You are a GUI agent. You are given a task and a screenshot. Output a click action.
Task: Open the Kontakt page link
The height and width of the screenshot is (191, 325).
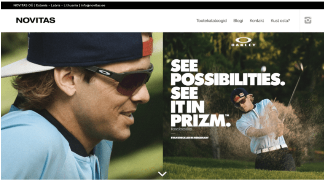[x=256, y=21]
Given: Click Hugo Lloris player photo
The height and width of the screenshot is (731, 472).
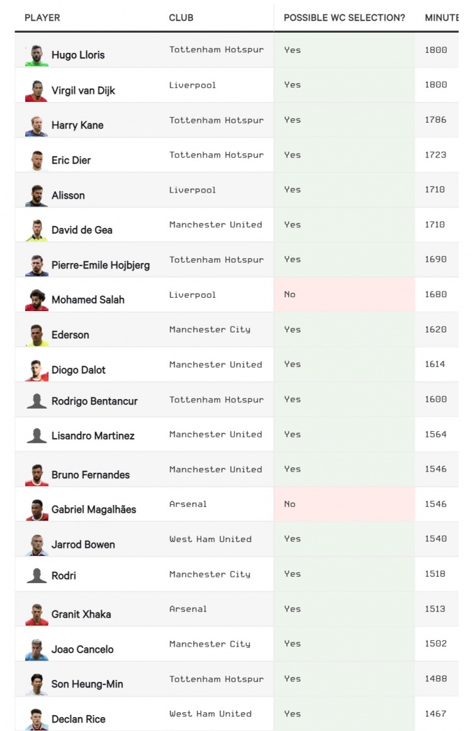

▸ **INSTRUCTIONS FOR THE TASK**:
Render the records above as a JSON list of strings, with one string per line and blank lines skipped. Leave the pictures out.

▸ **TASK OUTPUT**:
[
  "You are a GUI agent. You are given a task and a screenshot. Output a click action.",
  "Task: Open the Kontakt page link",
  "The height and width of the screenshot is (191, 325).",
  "[x=256, y=21]",
  "Given: Click Hugo Lloris player photo",
  "The height and width of the screenshot is (731, 472)."
]